Copy exactly the lines from the one containing "Task: Click the orange Bitcoin logo icon" through the last line of the records below, including both, and leave out any pictures.

== EXTRACTED ENTRIES ==

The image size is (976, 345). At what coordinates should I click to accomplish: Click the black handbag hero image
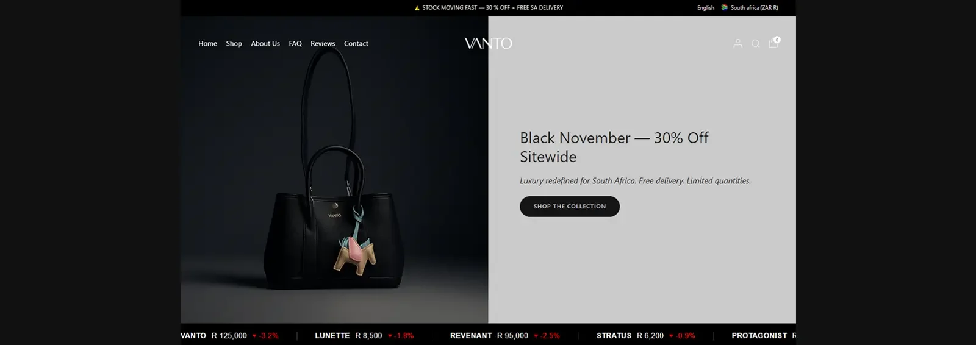click(334, 170)
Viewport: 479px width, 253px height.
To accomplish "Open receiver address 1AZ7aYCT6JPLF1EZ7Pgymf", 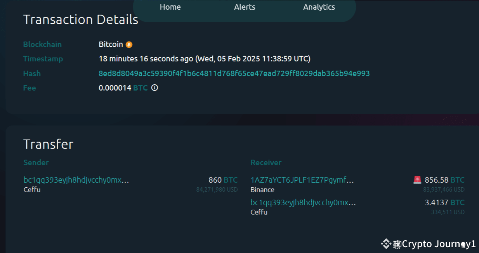I will [x=302, y=180].
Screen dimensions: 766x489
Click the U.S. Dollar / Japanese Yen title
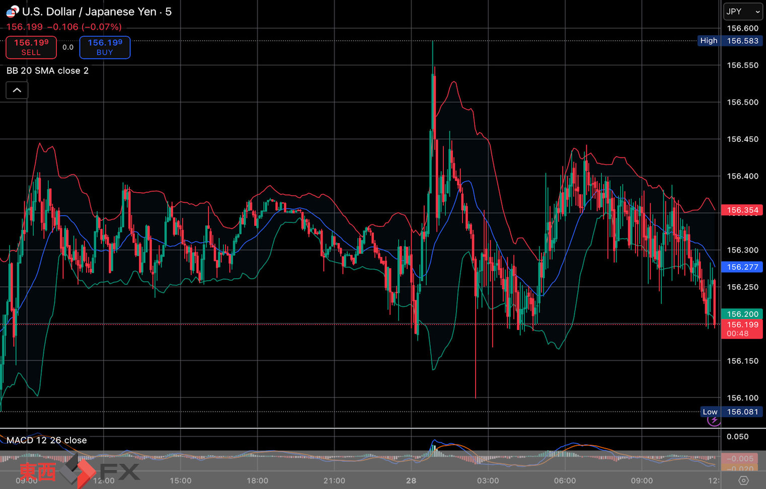97,12
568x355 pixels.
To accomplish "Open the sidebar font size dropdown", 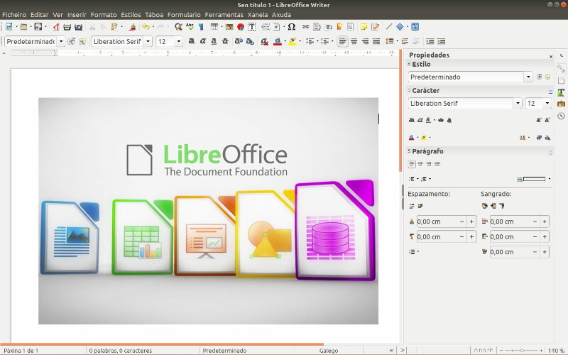I will point(547,104).
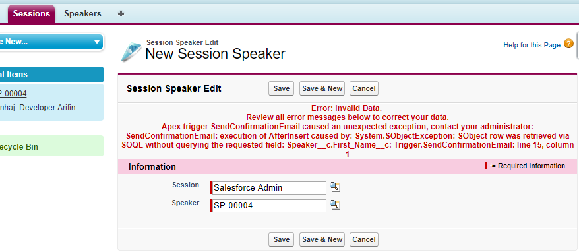
Task: Click the Session Speaker page icon
Action: (x=132, y=52)
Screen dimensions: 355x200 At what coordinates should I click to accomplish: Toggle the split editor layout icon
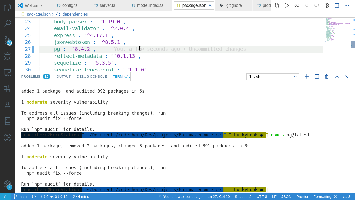336,5
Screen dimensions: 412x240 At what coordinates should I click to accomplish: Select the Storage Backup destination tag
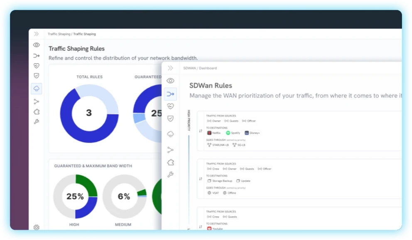point(220,181)
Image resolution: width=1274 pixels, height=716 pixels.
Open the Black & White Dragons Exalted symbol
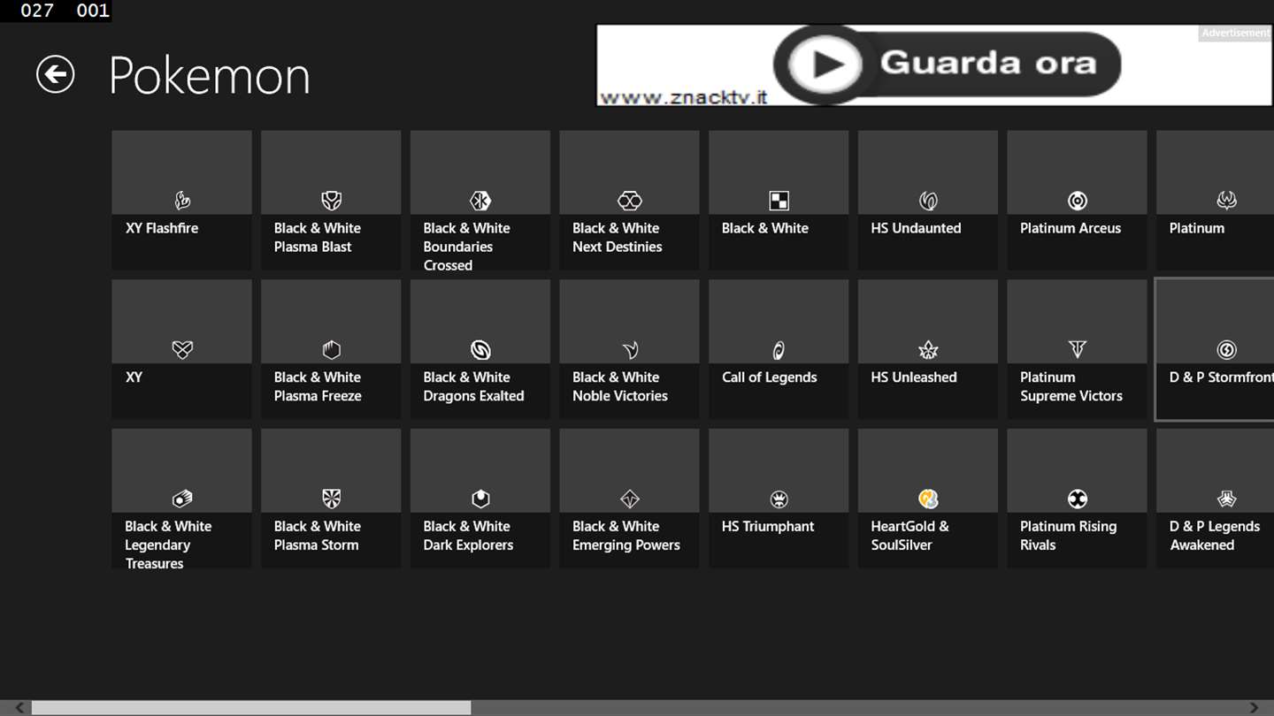[480, 350]
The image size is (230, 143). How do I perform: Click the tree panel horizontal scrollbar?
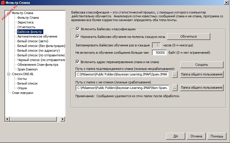(x=35, y=119)
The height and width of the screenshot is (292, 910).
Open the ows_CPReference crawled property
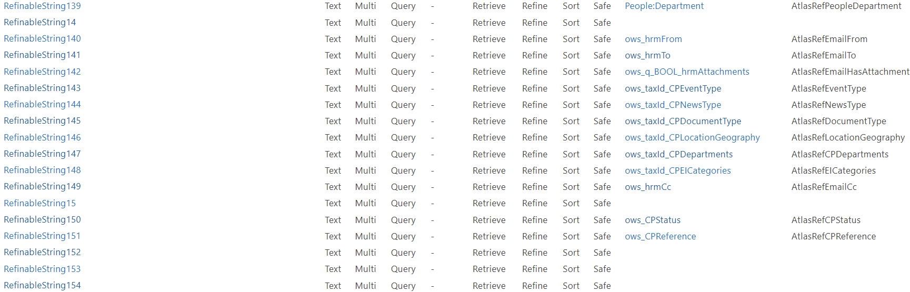pos(660,237)
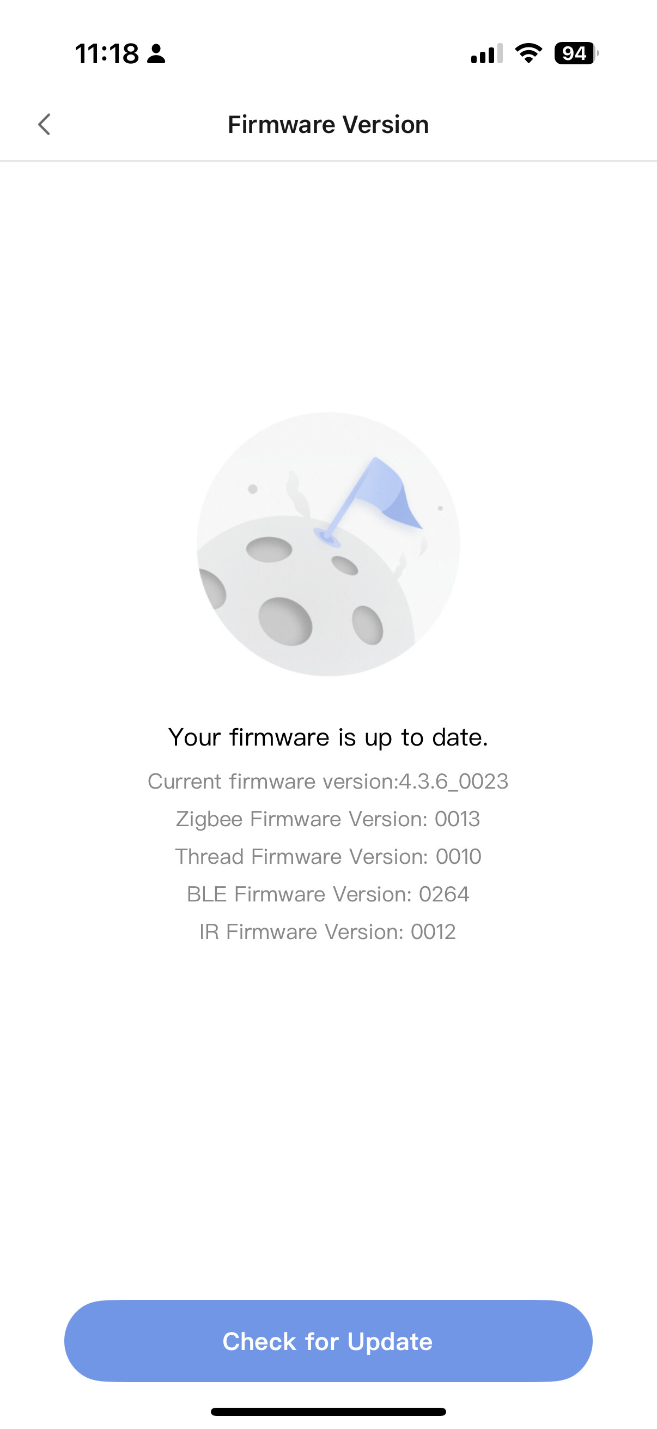The width and height of the screenshot is (657, 1429).
Task: Tap the home indicator bar at bottom
Action: pyautogui.click(x=328, y=1412)
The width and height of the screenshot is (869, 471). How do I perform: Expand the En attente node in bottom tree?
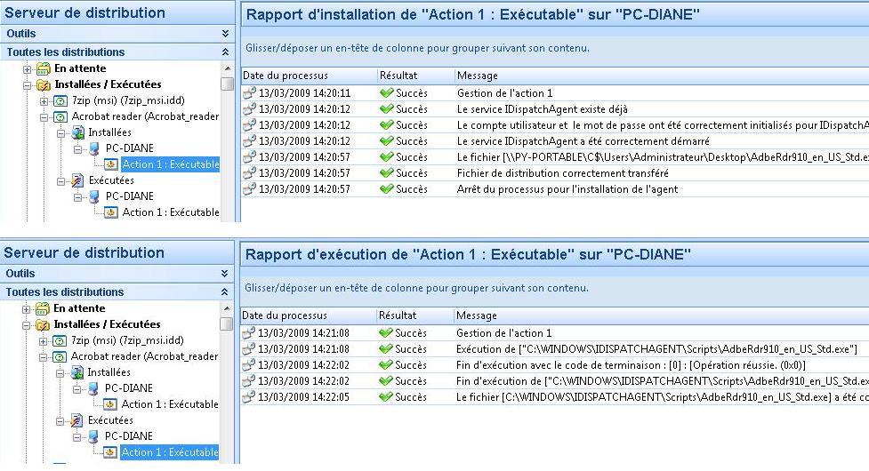26,309
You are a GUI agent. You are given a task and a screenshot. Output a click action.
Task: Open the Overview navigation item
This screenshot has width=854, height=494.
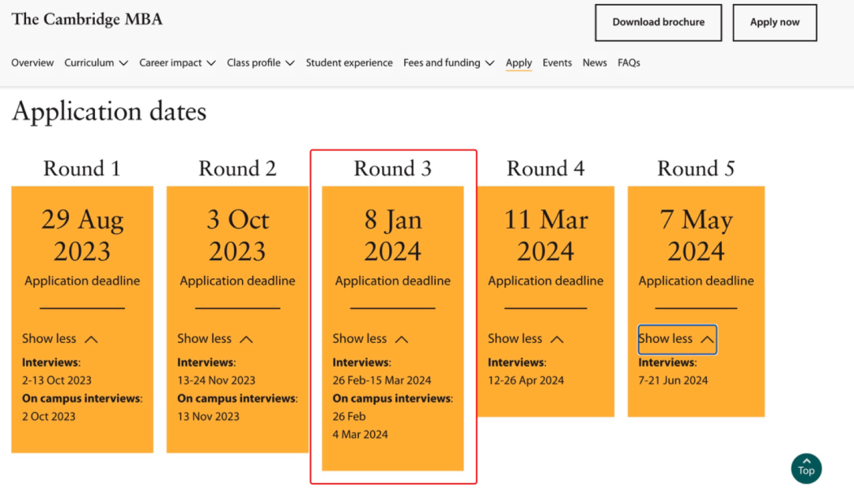pos(32,62)
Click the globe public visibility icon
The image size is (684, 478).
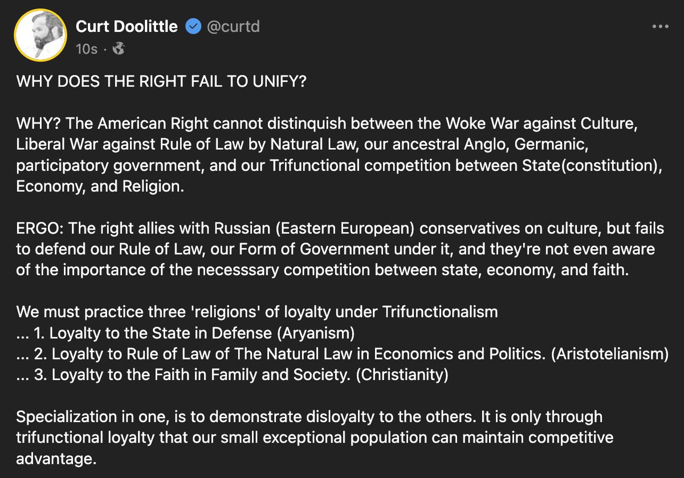tap(119, 49)
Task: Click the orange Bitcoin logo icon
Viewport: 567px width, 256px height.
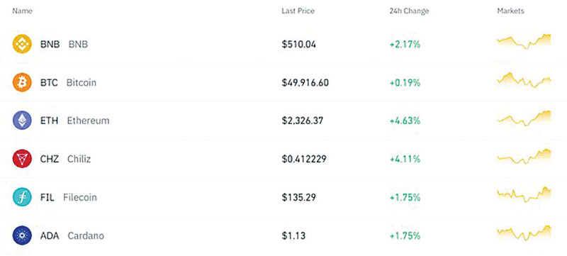Action: (x=22, y=82)
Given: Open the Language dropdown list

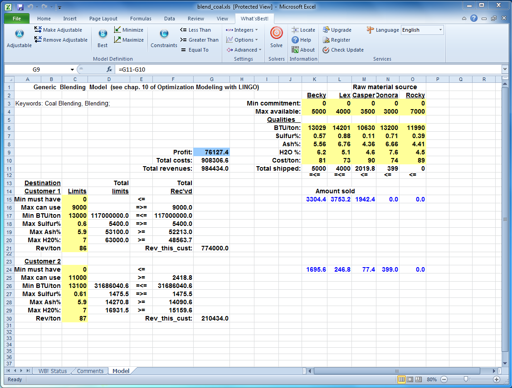Looking at the screenshot, I should [x=440, y=30].
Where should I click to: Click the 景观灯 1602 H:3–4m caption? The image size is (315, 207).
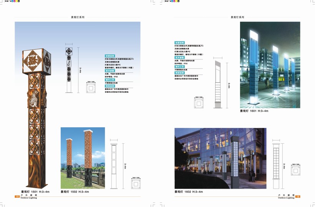(189, 192)
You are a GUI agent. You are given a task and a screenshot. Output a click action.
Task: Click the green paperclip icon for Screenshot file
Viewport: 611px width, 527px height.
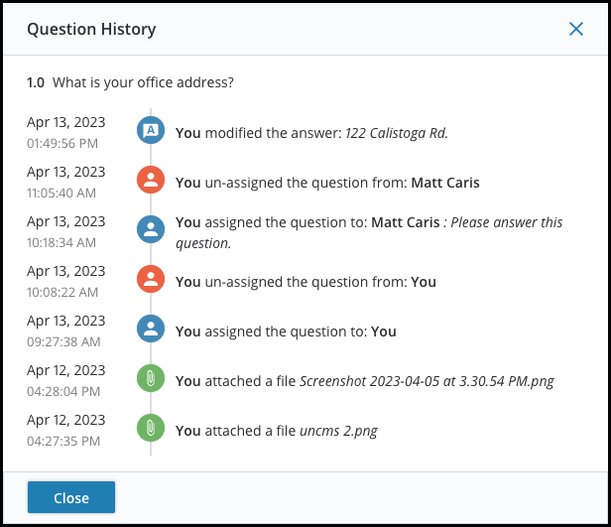click(151, 378)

===

**PROBLEM SOLUTION:**
Task: Click the orange Bitcoin logo icon
Viewport: 567px width, 256px height.
Action: (x=22, y=82)
Given: Open the Language dropdown list

Looking at the screenshot, I should [x=440, y=30].
Where should I click to: Click the 景观灯 1602 H:3–4m caption? The image size is (315, 207).
(189, 192)
You are a GUI agent. You are given a task and a screenshot. Output a click action.
Task: Click the green paperclip icon for Screenshot file
Viewport: 611px width, 527px height.
click(151, 378)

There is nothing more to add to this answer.